Chapter 12
Time jumps after Cell's defeat.
I stand on the edge of the lookout and my thoughts circle around the last hours.
The loss of my future son went right through me.
I hate Kakarott for giving Cell the bean. Kakarott showed remorse and sacrificed himself in the end. But I could not forgive him for this naivety. But the most bitter thing to see was that Gohan rose to super Saiyajin 2, that shattered my last hope for Piccolo.
How am I supposed to fight for my mate when Gohan is so strong?
But I have to think of my son first and foremost. Mirai died in battle, but Dente and the Dragon Ball undid much and he is now alive again and brought me hope at least for my future son. I look to the sky and sighed, still thinking about the events.
How Kakarott can stay away from his mate and family. Will always remain a mystery to me and there I felt him again.
Tentatively I notice Piccolo through the connection. He is standing next to me. I dare not say. Or to turn to him. Because I'm afraid I'm imagining it. And I hear him in my head again for a long time.
"You're not imagining it Vegeta." My inner voice cheers delightedly.
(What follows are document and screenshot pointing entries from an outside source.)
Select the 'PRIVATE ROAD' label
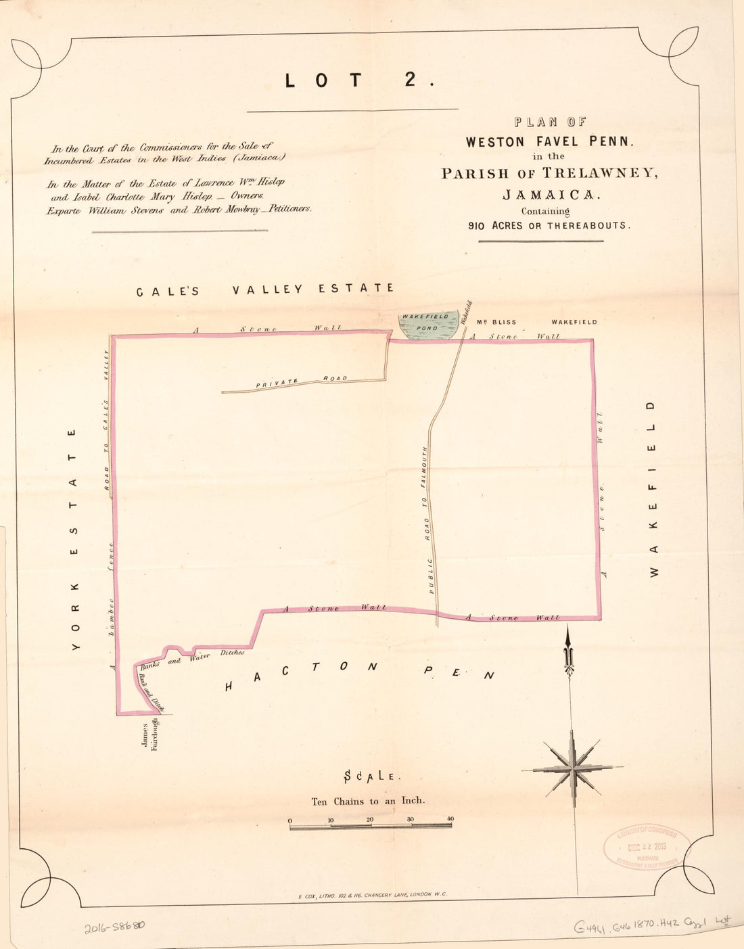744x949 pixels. click(302, 381)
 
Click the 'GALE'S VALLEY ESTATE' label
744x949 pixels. click(265, 290)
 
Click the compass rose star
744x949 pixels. click(572, 768)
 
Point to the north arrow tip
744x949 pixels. click(568, 632)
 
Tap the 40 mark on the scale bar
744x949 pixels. click(450, 820)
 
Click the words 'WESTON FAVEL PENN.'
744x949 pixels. click(549, 142)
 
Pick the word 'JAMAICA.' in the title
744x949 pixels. click(550, 195)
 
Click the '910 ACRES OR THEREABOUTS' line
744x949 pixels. click(549, 226)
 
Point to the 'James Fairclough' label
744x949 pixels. click(149, 735)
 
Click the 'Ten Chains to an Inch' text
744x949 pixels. click(368, 801)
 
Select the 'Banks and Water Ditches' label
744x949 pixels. click(193, 657)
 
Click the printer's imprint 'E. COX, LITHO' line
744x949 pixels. click(372, 894)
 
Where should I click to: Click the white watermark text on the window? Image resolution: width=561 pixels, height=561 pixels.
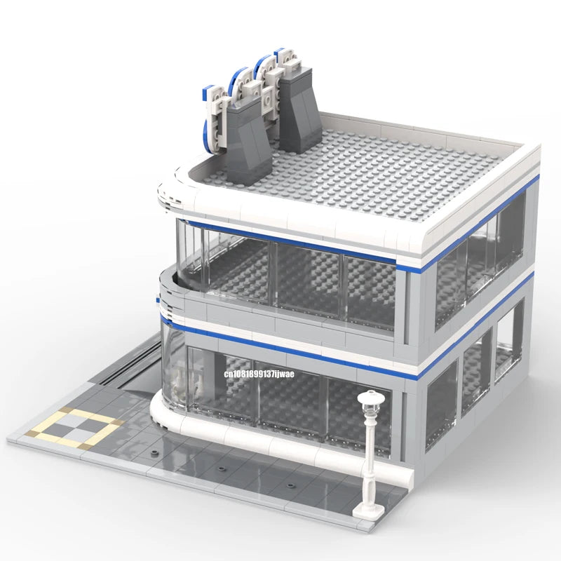tap(259, 374)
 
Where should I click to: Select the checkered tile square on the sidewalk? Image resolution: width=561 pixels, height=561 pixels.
tap(74, 428)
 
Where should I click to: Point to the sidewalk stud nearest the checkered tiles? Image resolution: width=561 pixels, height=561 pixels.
tap(154, 453)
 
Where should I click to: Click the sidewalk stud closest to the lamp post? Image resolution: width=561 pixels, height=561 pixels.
tap(290, 486)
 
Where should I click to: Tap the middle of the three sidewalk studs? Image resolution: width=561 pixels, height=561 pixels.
tap(222, 469)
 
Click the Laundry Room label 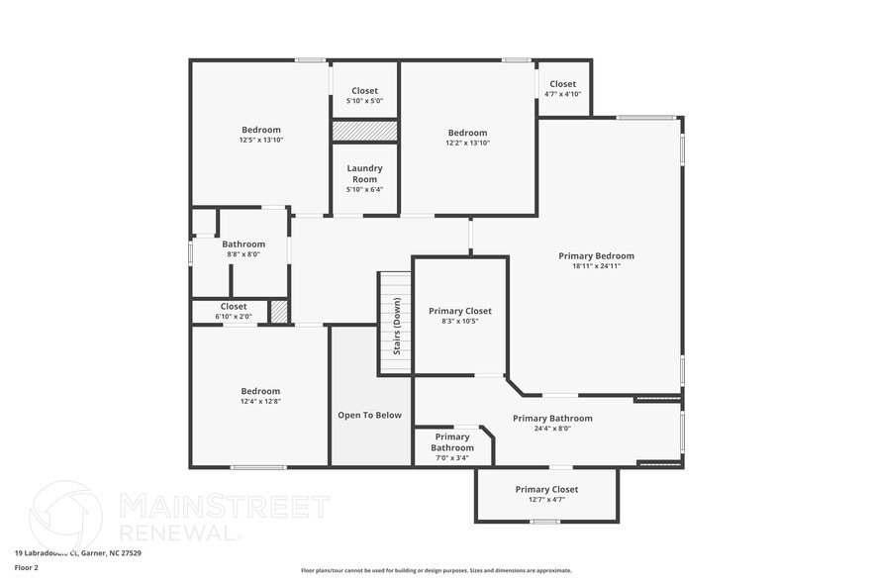[364, 173]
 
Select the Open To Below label [369, 415]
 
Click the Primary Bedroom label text [596, 255]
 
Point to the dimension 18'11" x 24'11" [596, 266]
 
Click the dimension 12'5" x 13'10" [261, 141]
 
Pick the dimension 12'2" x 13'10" [467, 144]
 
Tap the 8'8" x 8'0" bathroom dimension [242, 255]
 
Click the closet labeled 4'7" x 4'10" [562, 94]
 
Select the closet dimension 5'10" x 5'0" [364, 101]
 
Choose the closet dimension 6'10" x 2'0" [234, 317]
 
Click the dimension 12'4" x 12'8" [260, 402]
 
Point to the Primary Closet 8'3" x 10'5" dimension [459, 322]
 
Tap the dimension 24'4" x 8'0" [552, 429]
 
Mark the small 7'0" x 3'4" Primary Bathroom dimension [451, 458]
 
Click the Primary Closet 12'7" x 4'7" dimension [546, 500]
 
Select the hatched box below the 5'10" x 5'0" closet [364, 131]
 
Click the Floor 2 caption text [27, 568]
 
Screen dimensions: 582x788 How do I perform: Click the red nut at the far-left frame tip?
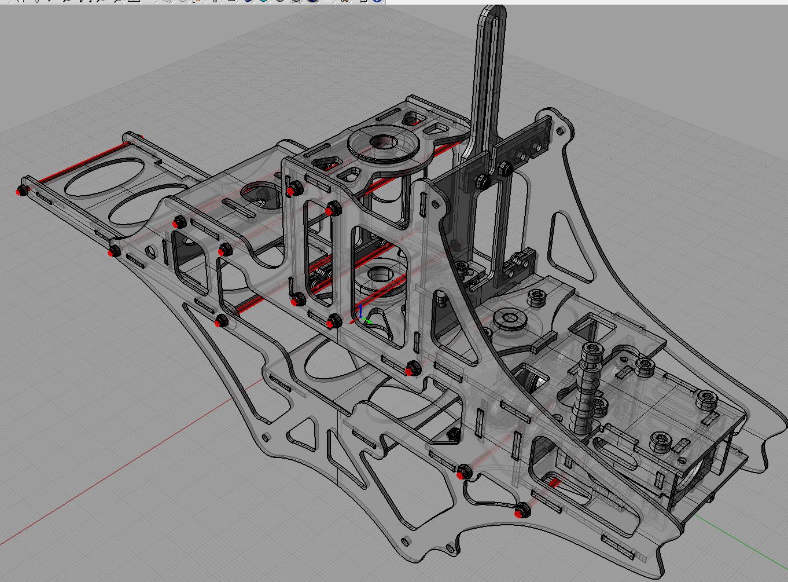pos(22,191)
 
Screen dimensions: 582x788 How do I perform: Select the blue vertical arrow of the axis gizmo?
pos(360,310)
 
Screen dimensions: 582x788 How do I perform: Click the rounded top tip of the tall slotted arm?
pos(491,12)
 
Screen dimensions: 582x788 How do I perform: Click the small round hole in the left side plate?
pos(151,252)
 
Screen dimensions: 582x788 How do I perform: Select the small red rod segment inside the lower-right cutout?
pos(554,482)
I look at him happily and just put my hand on his forearm. He stiffens. Doesn't pull it away, though. He looks at me questioningly.
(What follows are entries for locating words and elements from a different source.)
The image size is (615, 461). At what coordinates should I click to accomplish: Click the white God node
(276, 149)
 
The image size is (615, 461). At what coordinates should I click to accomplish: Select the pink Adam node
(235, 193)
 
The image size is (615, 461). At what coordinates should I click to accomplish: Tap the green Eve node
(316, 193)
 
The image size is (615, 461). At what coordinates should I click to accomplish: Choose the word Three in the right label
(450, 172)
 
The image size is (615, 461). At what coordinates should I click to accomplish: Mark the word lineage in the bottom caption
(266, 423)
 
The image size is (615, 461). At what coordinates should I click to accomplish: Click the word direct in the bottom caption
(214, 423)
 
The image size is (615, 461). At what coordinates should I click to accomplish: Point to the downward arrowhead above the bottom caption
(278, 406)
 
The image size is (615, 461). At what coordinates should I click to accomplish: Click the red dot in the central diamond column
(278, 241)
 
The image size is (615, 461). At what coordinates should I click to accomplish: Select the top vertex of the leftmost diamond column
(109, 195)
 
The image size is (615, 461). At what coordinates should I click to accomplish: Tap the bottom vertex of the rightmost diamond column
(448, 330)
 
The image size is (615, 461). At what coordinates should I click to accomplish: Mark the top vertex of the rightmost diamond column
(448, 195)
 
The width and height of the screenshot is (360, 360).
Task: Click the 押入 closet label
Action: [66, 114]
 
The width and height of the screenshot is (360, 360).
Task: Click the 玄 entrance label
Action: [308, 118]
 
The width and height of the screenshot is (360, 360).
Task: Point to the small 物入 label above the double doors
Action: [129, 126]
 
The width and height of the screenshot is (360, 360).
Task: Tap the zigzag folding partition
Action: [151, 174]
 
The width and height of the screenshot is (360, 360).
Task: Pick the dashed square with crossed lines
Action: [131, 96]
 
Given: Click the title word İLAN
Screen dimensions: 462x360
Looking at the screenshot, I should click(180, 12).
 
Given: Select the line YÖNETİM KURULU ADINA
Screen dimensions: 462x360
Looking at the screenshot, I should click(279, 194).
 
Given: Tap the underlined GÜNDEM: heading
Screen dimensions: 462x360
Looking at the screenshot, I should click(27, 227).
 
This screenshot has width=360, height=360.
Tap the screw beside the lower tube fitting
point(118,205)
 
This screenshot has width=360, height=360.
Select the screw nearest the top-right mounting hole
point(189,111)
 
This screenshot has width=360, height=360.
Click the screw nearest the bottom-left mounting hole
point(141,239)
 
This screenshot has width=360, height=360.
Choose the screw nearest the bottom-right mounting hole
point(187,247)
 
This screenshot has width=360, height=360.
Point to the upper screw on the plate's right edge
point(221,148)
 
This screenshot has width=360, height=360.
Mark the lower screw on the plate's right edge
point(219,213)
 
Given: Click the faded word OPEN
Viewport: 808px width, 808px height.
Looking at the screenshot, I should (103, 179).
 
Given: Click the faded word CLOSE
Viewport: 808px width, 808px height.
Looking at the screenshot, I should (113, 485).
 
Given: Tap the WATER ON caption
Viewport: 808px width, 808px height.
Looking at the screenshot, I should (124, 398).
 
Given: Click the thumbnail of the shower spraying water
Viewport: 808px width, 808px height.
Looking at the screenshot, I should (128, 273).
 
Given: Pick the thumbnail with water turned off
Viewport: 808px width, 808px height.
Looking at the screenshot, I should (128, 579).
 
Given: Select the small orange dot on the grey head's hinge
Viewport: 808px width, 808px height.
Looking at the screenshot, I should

I want to pause and enjoy. It's been too long since I've had that calming aura directed at me. But my mind warns me. And I smell the scent of Gohan. But he's busy with his mother. I sighed and look at Piccolo. Do not have the strength to say it send it with my thoughts.
"Why now Piccolo?"
"You have lost your son. Even if only for a short time. You just got to know him better."
"Thank you, Piccolo. It means ..."
Piccolo interrupts me. "Don't thank me, thank Mirai Trunks. He saved us and this. Timeline saved. Without him, we would all be dead. So it's just Goku."
I nod. Wanted most to tell him all I've learned.
Piccolo looks at me and asks. "What did you learn?"
I gulp and look past him. Not sure I want to tell him here. I'm about to say something when Piccolo stops me. "O.K. Vegeta, I have to go check on Gohan anyway, Chichi certainly wont make im easy."
I freeze at the words and swallow the rising nausea. This time it is me where Piccolo excludes from my thoughts. Den I remember again that Piccolo chose Gohan and hate my own naivety.
I let go of him and turn away hurt inside. "You're right. You should go to Gohan, Piccolo." And shoot away from the lookout.
Piccolo stays in place. At least that's where I saw him until I disappeared into the horizon.
I fret while flying, but I need to focus on my plan. I do have some things together already. But there are still a few missing. Next I have to find Dr. Briefs.
Well, knowing that Black Kitten is there too might get me there faster. Because I need company.